Le montant de la retraite n’est pas uniquement proportionnel au nombre de trimestres cotisées en France et aux montants des meilleures salaires cotisées en France. Le mode de calcul de la retraite française pénalise à la fois les carrières de moins de trente ans et celles n’ayant pas atteint le nombre de trimestres requis, ce qui peut affecter doublement les carrières internationales.
Les règlements européens de coordination et les accords bilatéraux ne peuvent pas rendre le calcul équitable pour les carrières internationales car elles ne peuvent pas rendre équitable le calcul du revenu annuel moyen et ne donnent pas un accès plus équitable au minimum contributif.
Les périodes de travail effectuées à l’étranger ne peuvent qu’éventuellement permettre de limiter ou d’éviter la baisse du taux ou un calcul plus équitable de l’âge de départ à taux plein.
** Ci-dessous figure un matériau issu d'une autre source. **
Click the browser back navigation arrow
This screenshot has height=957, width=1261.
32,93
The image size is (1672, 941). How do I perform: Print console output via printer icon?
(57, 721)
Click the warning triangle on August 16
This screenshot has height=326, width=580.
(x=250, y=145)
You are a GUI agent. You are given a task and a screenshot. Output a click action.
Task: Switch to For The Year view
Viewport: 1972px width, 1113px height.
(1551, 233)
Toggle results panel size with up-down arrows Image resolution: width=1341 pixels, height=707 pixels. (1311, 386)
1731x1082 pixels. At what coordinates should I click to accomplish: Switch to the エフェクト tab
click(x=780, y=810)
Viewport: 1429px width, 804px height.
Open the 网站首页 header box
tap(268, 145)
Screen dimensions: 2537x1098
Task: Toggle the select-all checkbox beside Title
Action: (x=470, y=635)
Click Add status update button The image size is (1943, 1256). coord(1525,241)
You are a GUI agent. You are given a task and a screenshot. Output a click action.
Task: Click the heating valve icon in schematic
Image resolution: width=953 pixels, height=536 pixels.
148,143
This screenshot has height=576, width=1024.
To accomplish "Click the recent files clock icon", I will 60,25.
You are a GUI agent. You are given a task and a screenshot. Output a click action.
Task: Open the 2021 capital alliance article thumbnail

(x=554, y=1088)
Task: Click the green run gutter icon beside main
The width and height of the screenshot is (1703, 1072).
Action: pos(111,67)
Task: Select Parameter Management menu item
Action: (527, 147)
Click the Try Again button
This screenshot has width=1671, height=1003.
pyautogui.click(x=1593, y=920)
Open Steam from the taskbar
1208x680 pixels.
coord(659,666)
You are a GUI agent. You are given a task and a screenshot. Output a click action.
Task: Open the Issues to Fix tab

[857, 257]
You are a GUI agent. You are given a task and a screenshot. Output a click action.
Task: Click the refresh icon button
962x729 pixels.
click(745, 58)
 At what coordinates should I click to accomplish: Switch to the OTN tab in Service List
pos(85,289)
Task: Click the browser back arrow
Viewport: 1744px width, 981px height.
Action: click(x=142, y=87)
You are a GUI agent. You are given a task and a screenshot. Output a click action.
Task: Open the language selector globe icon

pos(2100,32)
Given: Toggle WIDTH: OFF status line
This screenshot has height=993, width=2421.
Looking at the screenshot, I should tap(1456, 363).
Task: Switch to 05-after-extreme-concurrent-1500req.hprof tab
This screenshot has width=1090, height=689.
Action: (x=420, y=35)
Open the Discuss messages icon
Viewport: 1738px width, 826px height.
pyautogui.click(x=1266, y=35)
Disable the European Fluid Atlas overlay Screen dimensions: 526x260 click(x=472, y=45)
Mais seulement si les périodes effectuées à l’étranger sont bien validées dans le pays de résidence et finalement reconnues par la Caisse nationale d’assurance vieillesse.
Pour un certain nombre de carrières, les accords bilatérauxn’apportent aucune protection et ne permet d’éviter aucun préjudice.
L’estimation de retraite fournie par la CNAV ainsi que la réglementation en vigueur ne sont pas adaptées aux carrières internationales.
La CNAV ne procède à la mise à jour de la carrière internationale pour le calcul de l’âge de départ à la retraite à taux plein ou du taux de liquidation qu’après le dépôt de la demande de retraite.
Les périodes de travail effectuées à l’étranger susceptibles d’être validées ne sont donc pas prises en compte avant cette date. Les estimations établies antérieurement sont souvent trompeuses : elles peuvent laisser penser qu’un report du départ à la retraite entraînera une augmentation de la pension, alors que, très souvent, tel n’est pas le cas. La CNAV ne verse aucune pension au titre des périodes antérieures à la date de la demande. Les assuré·es qui reportent à tort leur départ à la retraite subissent ainsi une perte définitive de mois, voire d’années, de pension.